Content starts

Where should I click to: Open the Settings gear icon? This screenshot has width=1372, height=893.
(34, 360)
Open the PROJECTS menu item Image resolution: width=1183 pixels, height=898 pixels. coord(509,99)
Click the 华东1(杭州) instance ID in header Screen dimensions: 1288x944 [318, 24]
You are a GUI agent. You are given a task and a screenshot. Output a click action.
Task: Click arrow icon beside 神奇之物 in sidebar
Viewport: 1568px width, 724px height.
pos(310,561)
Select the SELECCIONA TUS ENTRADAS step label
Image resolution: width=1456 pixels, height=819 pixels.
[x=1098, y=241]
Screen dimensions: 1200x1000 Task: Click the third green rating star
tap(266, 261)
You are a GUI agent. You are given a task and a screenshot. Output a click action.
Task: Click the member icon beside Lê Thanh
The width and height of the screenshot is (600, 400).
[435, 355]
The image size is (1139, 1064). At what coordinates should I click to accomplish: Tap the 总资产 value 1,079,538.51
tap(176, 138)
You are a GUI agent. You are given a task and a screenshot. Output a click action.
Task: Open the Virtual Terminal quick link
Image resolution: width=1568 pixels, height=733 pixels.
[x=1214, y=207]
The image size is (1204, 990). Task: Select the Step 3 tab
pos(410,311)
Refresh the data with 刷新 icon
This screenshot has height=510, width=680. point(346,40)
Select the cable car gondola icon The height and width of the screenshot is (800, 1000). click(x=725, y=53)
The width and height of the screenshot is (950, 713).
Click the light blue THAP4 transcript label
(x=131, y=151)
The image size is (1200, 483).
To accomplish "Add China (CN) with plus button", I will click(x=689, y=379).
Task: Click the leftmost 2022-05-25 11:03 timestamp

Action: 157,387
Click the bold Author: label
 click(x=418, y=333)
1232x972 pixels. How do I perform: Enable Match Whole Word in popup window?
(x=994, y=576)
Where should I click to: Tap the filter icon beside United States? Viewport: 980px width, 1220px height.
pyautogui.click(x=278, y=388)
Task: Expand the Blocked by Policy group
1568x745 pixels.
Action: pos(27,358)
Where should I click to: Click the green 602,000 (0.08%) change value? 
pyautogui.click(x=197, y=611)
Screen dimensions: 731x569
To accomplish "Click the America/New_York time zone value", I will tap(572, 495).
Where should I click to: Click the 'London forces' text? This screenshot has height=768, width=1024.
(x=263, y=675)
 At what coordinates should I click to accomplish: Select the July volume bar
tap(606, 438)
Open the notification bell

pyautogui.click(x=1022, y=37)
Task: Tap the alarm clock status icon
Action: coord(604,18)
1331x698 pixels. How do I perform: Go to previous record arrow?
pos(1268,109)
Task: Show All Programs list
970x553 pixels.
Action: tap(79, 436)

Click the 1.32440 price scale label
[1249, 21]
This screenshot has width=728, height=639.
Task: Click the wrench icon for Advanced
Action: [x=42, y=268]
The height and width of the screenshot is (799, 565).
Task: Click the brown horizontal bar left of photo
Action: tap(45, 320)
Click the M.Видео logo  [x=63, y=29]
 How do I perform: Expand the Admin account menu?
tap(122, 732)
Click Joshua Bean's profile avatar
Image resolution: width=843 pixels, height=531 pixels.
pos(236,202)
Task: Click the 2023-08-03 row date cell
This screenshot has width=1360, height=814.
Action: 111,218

Content ends

-- WHAT YOU HAVE TO DO --
List each line in the listing that contains the string "will".

-- RESPONSE TO THIS EXERCISE --
To accomplish "Add China (CN) with plus button", I will click(x=689, y=379).
To accomplish "Click the America/New_York time zone value", I will tap(572, 495).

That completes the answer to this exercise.